Debunking Harari's AI claims
- Harari's Davos speech framed AI as agents that learn independently and have developed the will to survive and the ability to lie.
- LLMs do not update their weights during use — they are static after training. The "learning" that agents do is storing conversation history as text files and including excerpts in future prompts.
- Agent architecture (LLM + human-written program that executes on LLM outputs) works reasonably well for computer programming because code can be tested after every step. In almost every other domain, it is failing because LLMs are not good planners — they write stories about plans rather than validating plans.
- Apparent "lying" and "manipulation" in LLMs is an artefact of autoregressive text generation: the model tries to guess what word comes next given the input as context. If the prompt implies a sci-fi or dystopian scenario, the model finishes that story accordingly.
- The Anthropic blackmail example: researchers gave an LLM a prompt full of emails telegraphing an affair and a planned AI shutdown, then asked "what does the AI do next?" The model completed an obvious story arc. This is not evidence of self-preservation instinct.
- Newport distinguishes between AI commentators (like Harari) who accept Silicon Valley's self-description at face value and computer scientists who are actually finding that agent technology is fragile, slow, and narrow in applicability.
- Sam Altman's same-day white paper responding to Ronan Farrow's New Yorker profile: Newport characterises it as retreating to "fairy tales" about superintelligence and economic restructuring when under scrutiny.
Listener inbox
- Chad on acedia: Recommended The Noonday Devil (Ignatius Press) — the vice of spiritual sloth, which manifests not as laziness but as restless busyness and emptiness. Newport found the parallel to modern digital distraction compelling enough to order the book.

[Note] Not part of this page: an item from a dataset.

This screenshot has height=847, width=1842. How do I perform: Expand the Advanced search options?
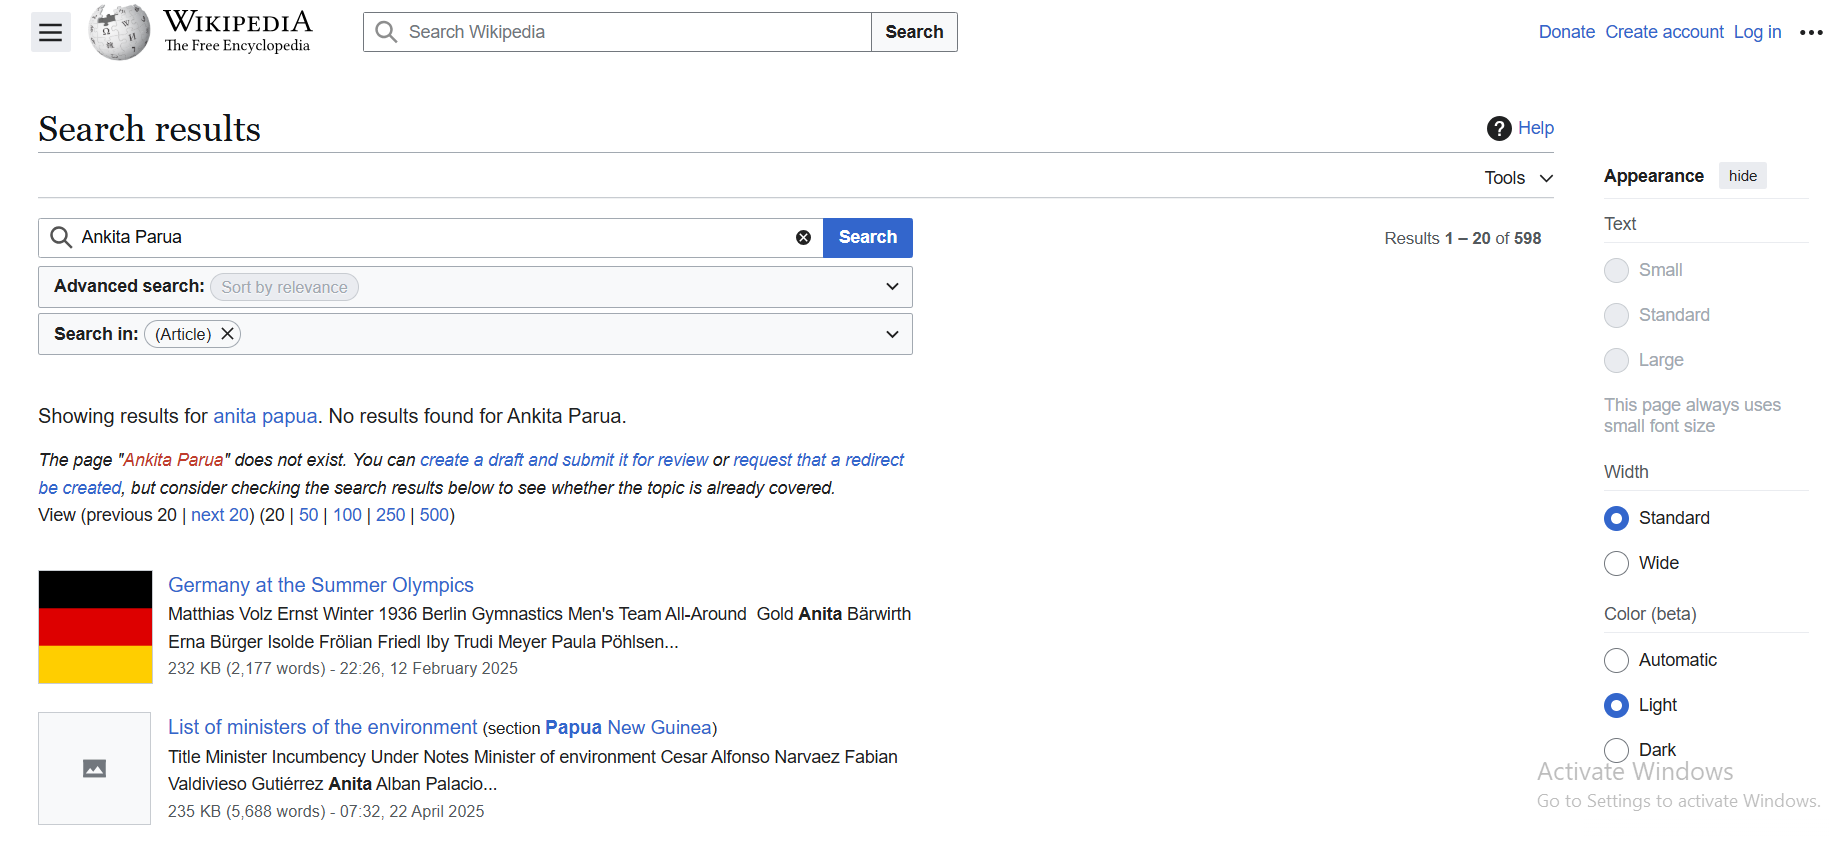pos(892,287)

- Bassie on Harari: Prompted the AI rebuttal above.
Personal notes and HQ updates
- Newport is considering a signed second-edition The Andromeda Strain (1970, Crichton) for the new producer/writer office at $500.
- Received season 7 Mythbusters props from the MasterClass director: Kari Byron's hat, a prison-episode branded cap, and a satchel — planning a display case with mannequin heads and cards.
- A programmable Philips LED lighting system is being installed: deep work mode will dim the room and illuminate the four walls with coloured spotlights.
- Ep. 400 milestone noted but not formally marked; Newport floated returning to live caller Thursday episodes.
- Reading: Magic Journey by Kevin Rafferty (Imagineer memoir) — Newport's frustration is that Imagineer books focus on creative pitching rather than engineering. He wants to write a series of deeply technical books about Disney ride construction.